Learn R Programming

fromo (version 0.2.4)

t_running_sd3: Compute first K moments over a sliding time-based window

Description

Compute the (standardized) 2nd through kth moments, the mean, and the number of elements over an infinite or finite sliding time based window, returning a matrix.

Usage

t_running_sd3(
  v,
  time = NULL,
  time_deltas = NULL,
  window = NULL,
  wts = NULL,
  lb_time = NULL,
  na_rm = FALSE,
  min_df = 0L,
  used_df = 1,
  restart_period = 100L,
  variable_win = FALSE,
  wts_as_delta = TRUE,
  check_wts = FALSE,
  normalize_wts = TRUE,
  check_negative_moments = TRUE
)

t_running_skew4( v, time = NULL, time_deltas = NULL, window = NULL, wts = NULL, lb_time = NULL, na_rm = FALSE, min_df = 0L, used_df = 1, restart_period = 100L, variable_win = FALSE, wts_as_delta = TRUE, check_wts = FALSE, normalize_wts = TRUE, check_negative_moments = TRUE )

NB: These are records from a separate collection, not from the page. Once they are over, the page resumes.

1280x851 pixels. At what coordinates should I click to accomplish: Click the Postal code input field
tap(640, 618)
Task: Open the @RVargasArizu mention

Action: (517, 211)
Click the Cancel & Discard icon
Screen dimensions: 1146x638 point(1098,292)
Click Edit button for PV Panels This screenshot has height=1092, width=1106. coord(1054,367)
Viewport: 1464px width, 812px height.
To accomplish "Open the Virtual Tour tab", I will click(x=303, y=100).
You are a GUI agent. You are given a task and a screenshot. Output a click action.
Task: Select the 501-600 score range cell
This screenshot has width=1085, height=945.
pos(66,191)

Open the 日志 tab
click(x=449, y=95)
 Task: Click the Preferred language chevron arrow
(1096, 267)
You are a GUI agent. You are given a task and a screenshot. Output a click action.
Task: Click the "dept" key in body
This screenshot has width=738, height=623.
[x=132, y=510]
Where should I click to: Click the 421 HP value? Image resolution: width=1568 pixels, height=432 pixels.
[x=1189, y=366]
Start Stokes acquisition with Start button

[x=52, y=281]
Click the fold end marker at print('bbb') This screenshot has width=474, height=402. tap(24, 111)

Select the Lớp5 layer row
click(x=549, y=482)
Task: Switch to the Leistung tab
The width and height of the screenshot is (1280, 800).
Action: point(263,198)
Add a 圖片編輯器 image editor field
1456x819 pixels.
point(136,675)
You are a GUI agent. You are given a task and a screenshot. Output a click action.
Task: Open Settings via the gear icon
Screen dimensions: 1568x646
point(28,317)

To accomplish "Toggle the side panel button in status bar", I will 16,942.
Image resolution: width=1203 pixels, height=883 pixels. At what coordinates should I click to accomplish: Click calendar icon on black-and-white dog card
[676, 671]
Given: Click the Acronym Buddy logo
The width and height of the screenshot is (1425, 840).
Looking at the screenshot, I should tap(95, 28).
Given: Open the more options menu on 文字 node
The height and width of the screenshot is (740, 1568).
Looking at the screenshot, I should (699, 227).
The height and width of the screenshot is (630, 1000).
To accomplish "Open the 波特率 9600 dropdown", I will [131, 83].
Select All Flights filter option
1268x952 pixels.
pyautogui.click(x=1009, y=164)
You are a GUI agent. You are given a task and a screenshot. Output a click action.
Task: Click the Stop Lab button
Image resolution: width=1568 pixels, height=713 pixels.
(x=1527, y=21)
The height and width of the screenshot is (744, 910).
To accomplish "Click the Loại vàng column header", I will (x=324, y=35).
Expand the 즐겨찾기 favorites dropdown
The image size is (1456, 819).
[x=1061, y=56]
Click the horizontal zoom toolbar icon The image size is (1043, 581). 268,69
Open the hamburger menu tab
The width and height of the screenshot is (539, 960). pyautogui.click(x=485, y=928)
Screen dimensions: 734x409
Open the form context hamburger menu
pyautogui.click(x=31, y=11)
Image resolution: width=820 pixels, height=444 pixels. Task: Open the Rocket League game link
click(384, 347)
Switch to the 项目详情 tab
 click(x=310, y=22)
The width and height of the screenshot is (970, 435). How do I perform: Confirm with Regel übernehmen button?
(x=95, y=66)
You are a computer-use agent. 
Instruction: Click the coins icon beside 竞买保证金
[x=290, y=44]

t_running_kurt5( v, time = NULL, time_deltas = NULL, window = NULL, wts = NULL, lb_time = NULL, na_rm = FALSE, min_df = 0L, used_df = 1, restart_period = 100L, variable_win = FALSE, wts_as_delta = TRUE, check_wts = FALSE, normalize_wts = TRUE, check_negative_moments = TRUE )

t_running_sd( v, time = NULL, time_deltas = NULL, window = NULL, wts = NULL, lb_time = NULL, na_rm = FALSE, min_df = 0L, used_df = 1, restart_period = 100L, variable_win = FALSE, wts_as_delta = TRUE, check_wts = FALSE, normalize_wts = TRUE, check_negative_moments = TRUE )

t_running_skew( v, time = NULL, time_deltas = NULL, window = NULL, wts = NULL, lb_time = NULL, na_rm = FALSE, min_df = 0L, used_df = 1, restart_period = 100L, variable_win = FALSE, wts_as_delta = TRUE, check_wts = FALSE, normalize_wts = TRUE, check_negative_moments = TRUE )

t_running_kurt( v, time = NULL, time_deltas = NULL, window = NULL, wts = NULL, lb_time = NULL, na_rm = FALSE, min_df = 0L, used_df = 1, restart_period = 100L, variable_win = FALSE, wts_as_delta = TRUE, check_wts = FALSE, normalize_wts = TRUE, check_negative_moments = TRUE )

t_running_cent_moments( v, time = NULL, time_deltas = NULL, window = NULL, wts = NULL, lb_time = NULL, max_order = 5L, na_rm = FALSE, max_order_only = FALSE, min_df = 0L, used_df = 0, restart_period = 100L, variable_win = FALSE, wts_as_delta = TRUE, check_wts = FALSE, normalize_wts = TRUE, check_negative_moments = TRUE )

t_running_std_moments( v, time = NULL, time_deltas = NULL, window = NULL, wts = NULL, lb_time = NULL, max_order = 5L, na_rm = FALSE, min_df = 0L, used_df = 0, restart_period = 100L, variable_win = FALSE, wts_as_delta = TRUE, check_wts = FALSE, normalize_wts = TRUE, check_negative_moments = TRUE )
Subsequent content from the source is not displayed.